[start of ITEMS]

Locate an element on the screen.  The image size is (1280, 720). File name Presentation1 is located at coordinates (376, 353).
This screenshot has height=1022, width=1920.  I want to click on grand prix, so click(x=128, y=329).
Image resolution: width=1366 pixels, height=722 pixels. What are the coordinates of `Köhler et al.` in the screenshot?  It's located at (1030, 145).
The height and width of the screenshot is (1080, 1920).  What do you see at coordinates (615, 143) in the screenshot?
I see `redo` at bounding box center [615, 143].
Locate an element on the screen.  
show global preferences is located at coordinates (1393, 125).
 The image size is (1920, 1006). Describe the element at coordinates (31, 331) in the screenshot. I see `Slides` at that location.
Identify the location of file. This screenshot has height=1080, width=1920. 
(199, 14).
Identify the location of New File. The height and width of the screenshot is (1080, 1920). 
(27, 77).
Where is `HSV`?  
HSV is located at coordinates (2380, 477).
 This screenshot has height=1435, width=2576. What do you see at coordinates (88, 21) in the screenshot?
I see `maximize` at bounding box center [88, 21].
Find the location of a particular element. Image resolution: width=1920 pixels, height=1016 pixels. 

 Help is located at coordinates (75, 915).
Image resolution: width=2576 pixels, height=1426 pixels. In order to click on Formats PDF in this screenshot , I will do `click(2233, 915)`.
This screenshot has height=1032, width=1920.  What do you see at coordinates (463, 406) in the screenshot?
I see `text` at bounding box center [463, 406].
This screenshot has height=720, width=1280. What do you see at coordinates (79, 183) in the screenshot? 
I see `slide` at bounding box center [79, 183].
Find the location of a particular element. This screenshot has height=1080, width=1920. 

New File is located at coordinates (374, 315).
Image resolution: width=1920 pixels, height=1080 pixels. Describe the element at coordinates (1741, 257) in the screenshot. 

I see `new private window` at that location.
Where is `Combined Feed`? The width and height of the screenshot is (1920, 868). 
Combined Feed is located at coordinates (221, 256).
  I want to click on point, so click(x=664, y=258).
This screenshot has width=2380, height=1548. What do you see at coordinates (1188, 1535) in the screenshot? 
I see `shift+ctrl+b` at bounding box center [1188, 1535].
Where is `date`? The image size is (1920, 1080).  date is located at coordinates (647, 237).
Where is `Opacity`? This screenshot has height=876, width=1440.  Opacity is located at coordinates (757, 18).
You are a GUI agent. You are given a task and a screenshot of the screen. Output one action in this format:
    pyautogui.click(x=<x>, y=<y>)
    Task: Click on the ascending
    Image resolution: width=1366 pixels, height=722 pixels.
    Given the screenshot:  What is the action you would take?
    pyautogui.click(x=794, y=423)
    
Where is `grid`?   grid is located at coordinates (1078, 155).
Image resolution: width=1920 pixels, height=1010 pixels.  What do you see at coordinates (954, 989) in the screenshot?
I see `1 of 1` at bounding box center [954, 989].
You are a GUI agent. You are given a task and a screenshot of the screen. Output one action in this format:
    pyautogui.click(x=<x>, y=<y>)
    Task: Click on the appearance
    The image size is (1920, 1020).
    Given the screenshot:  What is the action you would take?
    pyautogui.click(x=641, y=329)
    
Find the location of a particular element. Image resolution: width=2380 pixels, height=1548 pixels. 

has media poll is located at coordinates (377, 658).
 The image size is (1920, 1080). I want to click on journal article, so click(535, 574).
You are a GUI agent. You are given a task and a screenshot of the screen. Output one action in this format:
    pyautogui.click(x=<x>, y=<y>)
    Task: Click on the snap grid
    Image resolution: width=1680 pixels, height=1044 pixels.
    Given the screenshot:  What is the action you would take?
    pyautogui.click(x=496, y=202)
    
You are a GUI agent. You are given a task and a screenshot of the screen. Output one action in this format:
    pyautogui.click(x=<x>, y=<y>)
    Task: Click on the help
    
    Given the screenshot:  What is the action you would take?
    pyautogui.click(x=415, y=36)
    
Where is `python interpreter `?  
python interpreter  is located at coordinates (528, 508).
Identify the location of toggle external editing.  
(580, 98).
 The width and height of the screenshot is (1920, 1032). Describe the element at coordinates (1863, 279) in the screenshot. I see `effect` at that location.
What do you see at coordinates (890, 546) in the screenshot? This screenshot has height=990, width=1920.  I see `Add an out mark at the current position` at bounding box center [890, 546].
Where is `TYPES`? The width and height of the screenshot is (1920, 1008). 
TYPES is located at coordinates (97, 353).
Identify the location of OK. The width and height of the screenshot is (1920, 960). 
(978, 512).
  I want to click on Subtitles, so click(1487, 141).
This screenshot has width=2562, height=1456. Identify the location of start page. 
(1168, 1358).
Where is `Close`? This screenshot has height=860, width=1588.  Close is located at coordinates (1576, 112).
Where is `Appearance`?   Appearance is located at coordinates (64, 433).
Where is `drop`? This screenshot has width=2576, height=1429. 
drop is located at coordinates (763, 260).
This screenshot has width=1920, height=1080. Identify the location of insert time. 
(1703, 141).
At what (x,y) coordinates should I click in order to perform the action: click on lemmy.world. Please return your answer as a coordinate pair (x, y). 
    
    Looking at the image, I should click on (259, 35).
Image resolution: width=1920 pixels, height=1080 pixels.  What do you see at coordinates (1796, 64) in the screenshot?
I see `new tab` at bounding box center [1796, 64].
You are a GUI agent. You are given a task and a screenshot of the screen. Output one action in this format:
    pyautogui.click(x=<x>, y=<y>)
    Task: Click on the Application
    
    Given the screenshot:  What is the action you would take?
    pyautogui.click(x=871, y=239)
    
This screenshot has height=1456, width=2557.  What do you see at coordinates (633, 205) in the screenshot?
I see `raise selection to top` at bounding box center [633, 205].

[end of ITEMS]

WHAT YOU ARE ASKED TO DO
Please copy out all of the lines above word for word, changing nothing.

WRITTEN SOLUTION
Locate an element on the screen.  The image size is (1280, 720). File name Presentation1 is located at coordinates (376, 353).
This screenshot has height=1022, width=1920.  I want to click on grand prix, so click(x=128, y=329).
Image resolution: width=1366 pixels, height=722 pixels. What are the coordinates of `Köhler et al.` in the screenshot?  It's located at (1030, 145).
The height and width of the screenshot is (1080, 1920).  What do you see at coordinates (615, 143) in the screenshot?
I see `redo` at bounding box center [615, 143].
Locate an element on the screen.  
show global preferences is located at coordinates (1393, 125).
 The image size is (1920, 1006). Describe the element at coordinates (31, 331) in the screenshot. I see `Slides` at that location.
Identify the location of file. This screenshot has height=1080, width=1920. 
(199, 14).
Identify the location of New File. The height and width of the screenshot is (1080, 1920). 
(27, 77).
Where is `HSV`?  
HSV is located at coordinates (2380, 477).
 This screenshot has height=1435, width=2576. What do you see at coordinates (88, 21) in the screenshot?
I see `maximize` at bounding box center [88, 21].
Find the location of a particular element. Image resolution: width=1920 pixels, height=1016 pixels. 

 Help is located at coordinates (75, 915).
Image resolution: width=2576 pixels, height=1426 pixels. In order to click on Formats PDF in this screenshot , I will do `click(2233, 915)`.
This screenshot has height=1032, width=1920.  What do you see at coordinates (463, 406) in the screenshot?
I see `text` at bounding box center [463, 406].
This screenshot has height=720, width=1280. What do you see at coordinates (79, 183) in the screenshot? 
I see `slide` at bounding box center [79, 183].
Find the location of a particular element. This screenshot has height=1080, width=1920. 

New File is located at coordinates (374, 315).
Image resolution: width=1920 pixels, height=1080 pixels. Describe the element at coordinates (1741, 257) in the screenshot. 

I see `new private window` at that location.
Where is `Combined Feed`? The width and height of the screenshot is (1920, 868). 
Combined Feed is located at coordinates (221, 256).
  I want to click on point, so click(x=664, y=258).
This screenshot has width=2380, height=1548. What do you see at coordinates (1188, 1535) in the screenshot? 
I see `shift+ctrl+b` at bounding box center [1188, 1535].
Where is `date`? The image size is (1920, 1080).  date is located at coordinates (647, 237).
Where is `Opacity`? This screenshot has height=876, width=1440.  Opacity is located at coordinates (757, 18).
You are a GUI agent. You are given a task and a screenshot of the screen. Output one action in this format:
    pyautogui.click(x=<x>, y=<y>)
    Task: Click on the ascending
    Image resolution: width=1366 pixels, height=722 pixels.
    Given the screenshot:  What is the action you would take?
    pyautogui.click(x=794, y=423)
    
Where is `grid`?   grid is located at coordinates (1078, 155).
Image resolution: width=1920 pixels, height=1010 pixels.  What do you see at coordinates (954, 989) in the screenshot?
I see `1 of 1` at bounding box center [954, 989].
You are a GUI agent. You are given a task and a screenshot of the screen. Output one action in this format:
    pyautogui.click(x=<x>, y=<y>)
    Task: Click on the appearance
    The image size is (1920, 1020).
    Given the screenshot:  What is the action you would take?
    pyautogui.click(x=641, y=329)
    
Find the location of a particular element. Image resolution: width=2380 pixels, height=1548 pixels. 

has media poll is located at coordinates (377, 658).
 The image size is (1920, 1080). I want to click on journal article, so click(535, 574).
You are a GUI agent. You are given a task and a screenshot of the screen. Output one action in this format:
    pyautogui.click(x=<x>, y=<y>)
    Task: Click on the snap grid
    Image resolution: width=1680 pixels, height=1044 pixels.
    Given the screenshot:  What is the action you would take?
    pyautogui.click(x=496, y=202)
    
You are a GUI agent. You are given a task and a screenshot of the screen. Output one action in this format:
    pyautogui.click(x=<x>, y=<y>)
    Task: Click on the help
    
    Given the screenshot:  What is the action you would take?
    pyautogui.click(x=415, y=36)
    
Where is `python interpreter `?  
python interpreter  is located at coordinates (528, 508).
Identify the location of toggle external editing.  
(580, 98).
 The width and height of the screenshot is (1920, 1032). Describe the element at coordinates (1863, 279) in the screenshot. I see `effect` at that location.
What do you see at coordinates (890, 546) in the screenshot? This screenshot has height=990, width=1920.  I see `Add an out mark at the current position` at bounding box center [890, 546].
Where is `TYPES`? The width and height of the screenshot is (1920, 1008). 
TYPES is located at coordinates (97, 353).
Identify the location of OK. The width and height of the screenshot is (1920, 960). 
(978, 512).
  I want to click on Subtitles, so click(1487, 141).
This screenshot has width=2562, height=1456. Identify the location of start page. 
(1168, 1358).
Where is `Close`? This screenshot has height=860, width=1588.  Close is located at coordinates (1576, 112).
Where is `Appearance`?   Appearance is located at coordinates (64, 433).
Where is `drop`? This screenshot has width=2576, height=1429. 
drop is located at coordinates (763, 260).
This screenshot has width=1920, height=1080. Identify the location of insert time. 
(1703, 141).
At what (x,y) coordinates should I click in order to perform the action: click on lemmy.world. Please return your answer as a coordinate pair (x, y). 
    
    Looking at the image, I should click on (259, 35).
Image resolution: width=1920 pixels, height=1080 pixels.  What do you see at coordinates (1796, 64) in the screenshot?
I see `new tab` at bounding box center [1796, 64].
You are a GUI agent. You are given a task and a screenshot of the screen. Output one action in this format:
    pyautogui.click(x=<x>, y=<y>)
    Task: Click on the Application
    
    Given the screenshot:  What is the action you would take?
    pyautogui.click(x=871, y=239)
    
This screenshot has height=1456, width=2557.  What do you see at coordinates (633, 205) in the screenshot?
I see `raise selection to top` at bounding box center [633, 205].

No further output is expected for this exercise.